Eddie let his rusty cruiser drop to the ground as he dismounted in one smooth motion.  His sunbrown feet padded softly down the warm sand, carrying him toward the waves.  Once he reached the water he didn't pause, just kept wading into the li mitless brine.  Gabby, summer of '18, he noted as the cleansing water soaked the parched denim.

The sun sparkled brilliantly across the horizon, highlighting the ocean's endless potential.  Eddie dove beneath the surface, washing every last bit of Gabby from him, then strode up the shore. 

"Need a towel?"  A curious voice chirped, closer than he realized.  Eddie brushed the crusted strands of too-long hair out of his eyes and turned to see a girl, baking in the sun next to her surfboard.  She tossed him her towel.

"I'm Lily."  She reached out her hand, and he took it.



 By Tyler Houchin

"You're done, finished.  Five foot nine."

This is what I heard from my doctor on my 15-year-old check-up, just as I was entering my freshman year of high school.  I was done growing.  Goodbye were the days of having to buy adjustable pants and cheap shoes knowing that I wouldn't fit into them after a few months.  I could finally buy clothes with the intention of wearing them indefinitely.  And that's exactly what I did.
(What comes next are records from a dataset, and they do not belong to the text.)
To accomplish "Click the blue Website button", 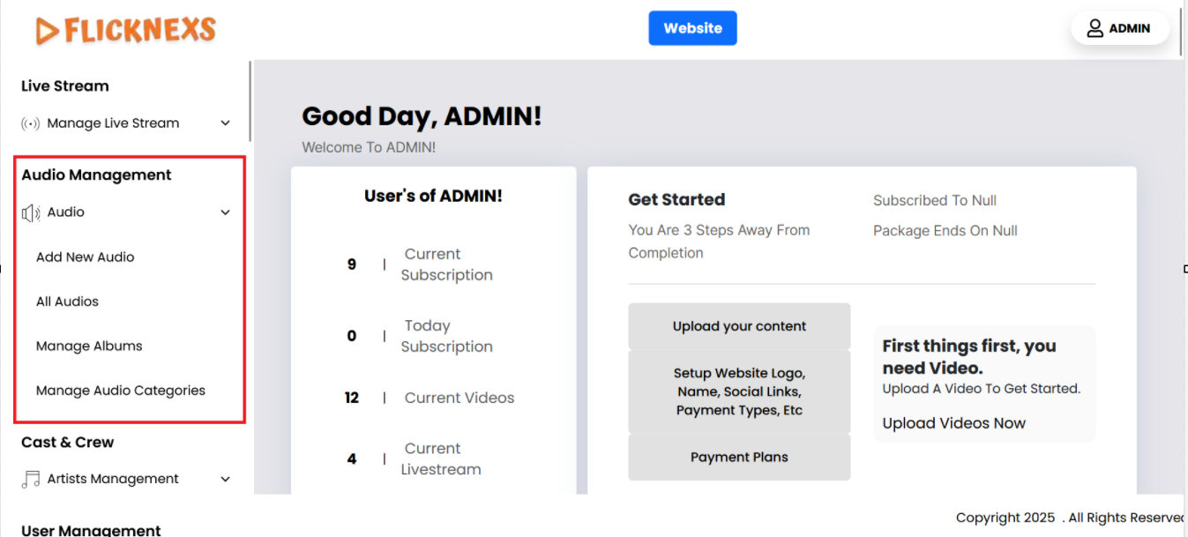I will 692,28.
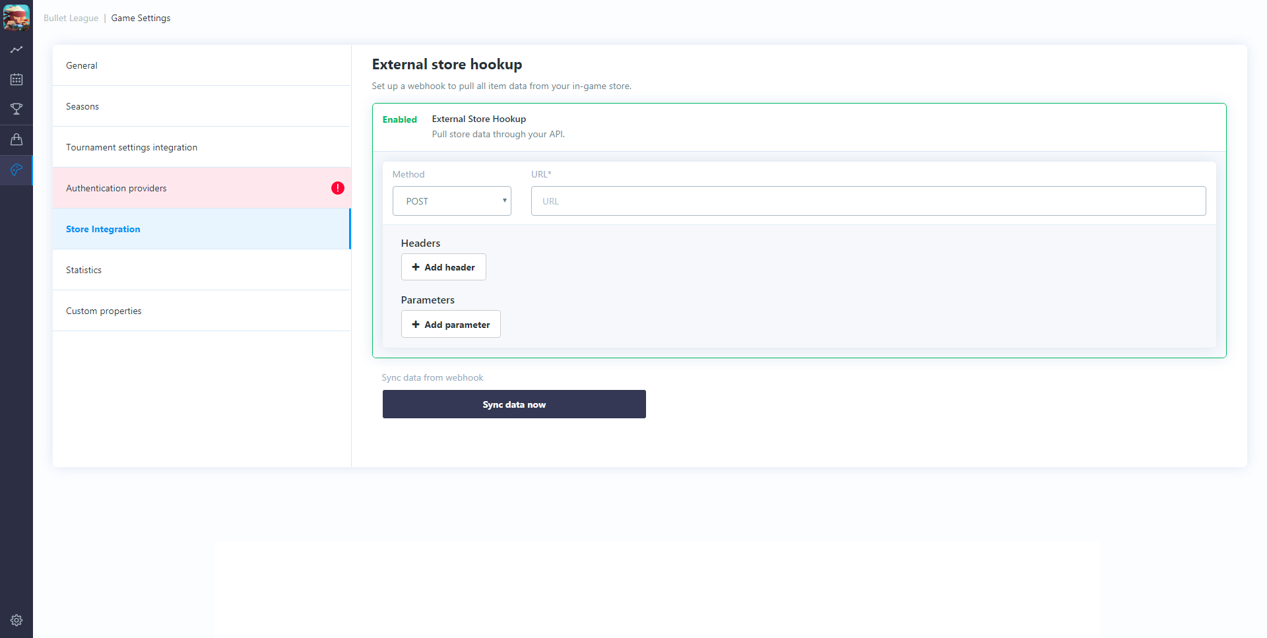Viewport: 1267px width, 638px height.
Task: Switch to the Seasons tab
Action: point(82,106)
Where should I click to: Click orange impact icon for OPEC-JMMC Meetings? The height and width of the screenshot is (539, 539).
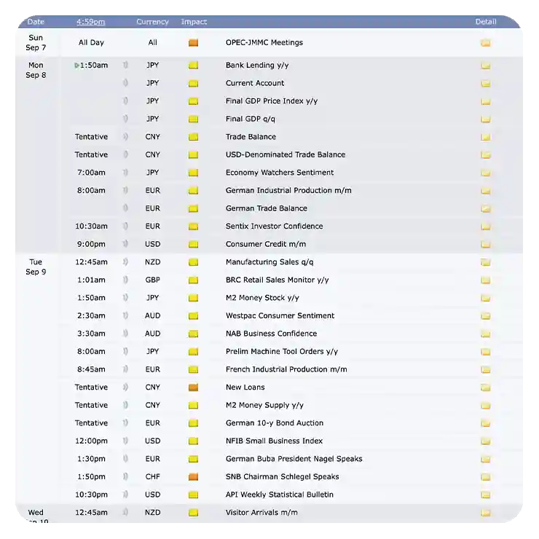[193, 43]
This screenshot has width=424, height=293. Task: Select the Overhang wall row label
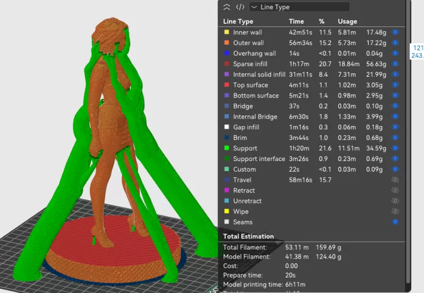coord(254,54)
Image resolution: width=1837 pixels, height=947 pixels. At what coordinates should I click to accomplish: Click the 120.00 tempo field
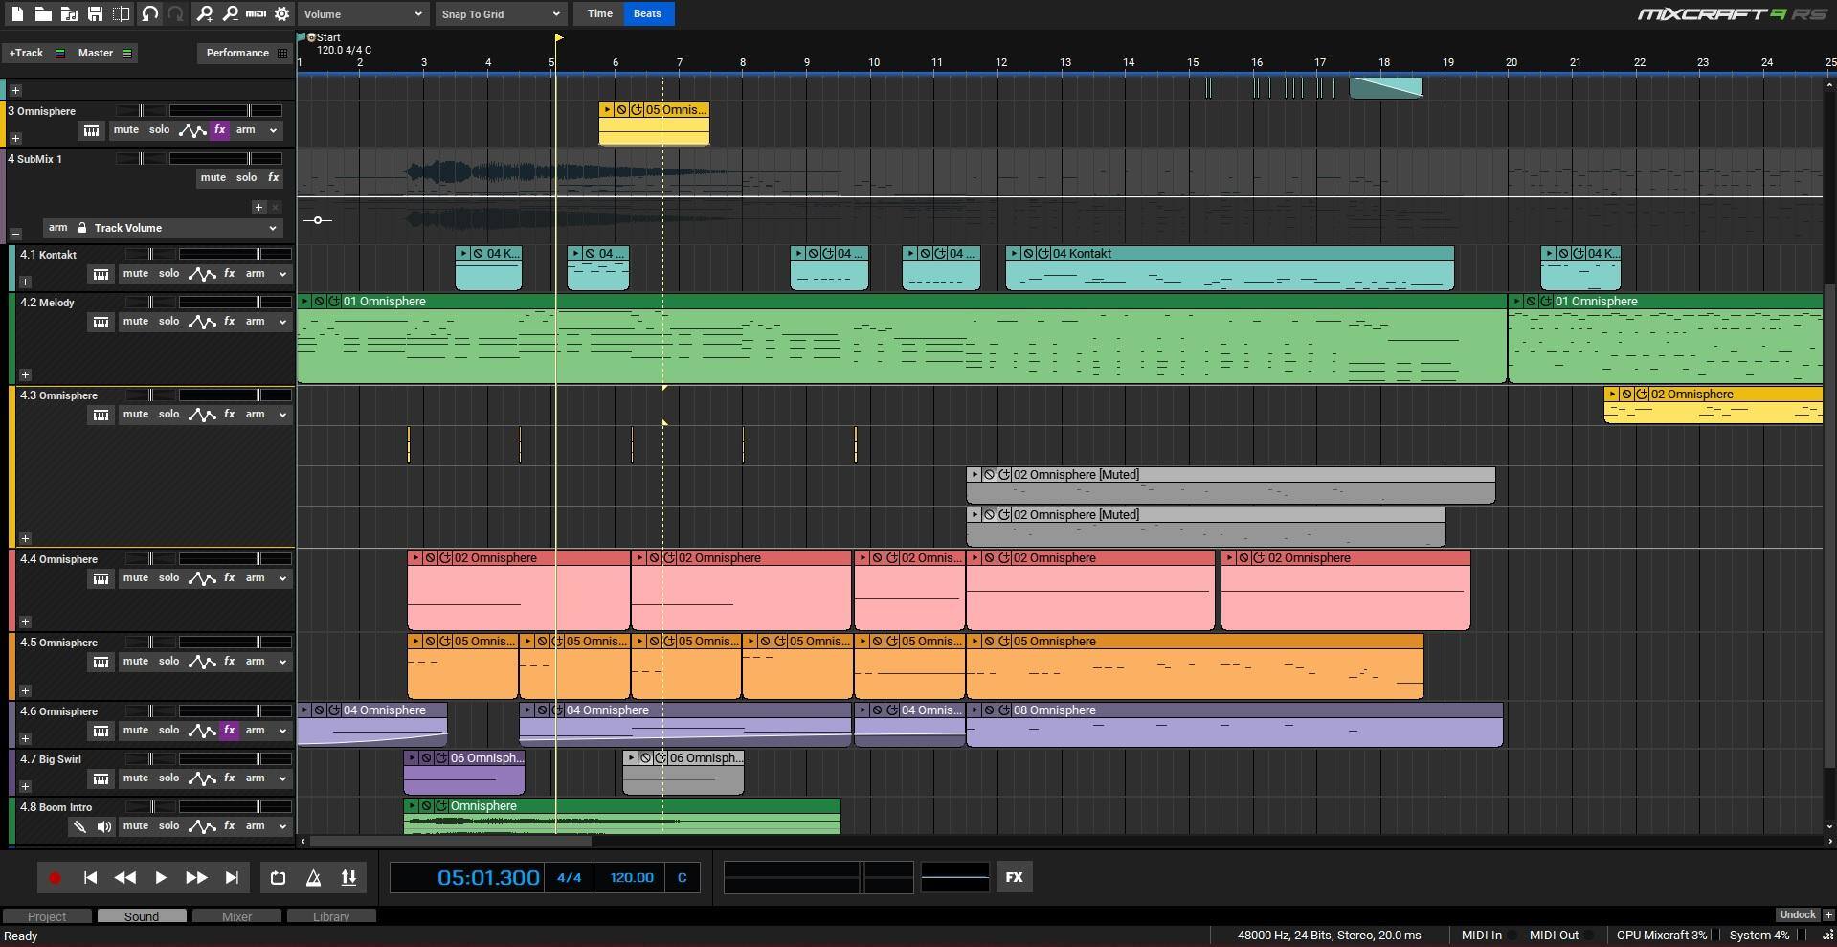click(631, 877)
On my last day of summer before I started high school, I rode my bike downtown and bought my first real article of clothing: a pair of jeans that would be mine forever.  I immediately put them on and wore them as often as I could.  They became not only a part of my identity but a physical log of all of my experiences.  The tears and fraying at the bottom are results of my near-death experiences waeving through cars and accidentally rubbing my pant leg up against the chain of the bike -- by sophomore year I would learn the trick from my dad of rolling up the right side so this wouldn't be an issue.  The rip on my right leg was one that I will never forget.  Junior year.  I finally asked out this girl from my biology class who I was convinced was my soulmate.  Turns out her boyfriend sat right behind her and he threw me to the ground.  Hard.  When my mom asked me what had happened, I lied and told her that I fell off my bike when I was on my way home.  Ironically, the following week I fell on my bike on the way home from school, scuffing up my left knee and ending my track season.  The rip in my pocket was accumulated over time from my dog, Cody, jumping up on my lap and scratching on it.  I did'nt want my mom to fix the tear because Cody loved to do it, but when I lost my wallet senior year, losing all of my money, I finally let her patch it up.  

Now, in my five foot nine adulthood, I put these jeans on and I'm immediately transported to my five foot nine youth and all of the memories, good and bad, that come with it.  These pants represent a milestone in my life.  Some have a yearbook, I have jeans.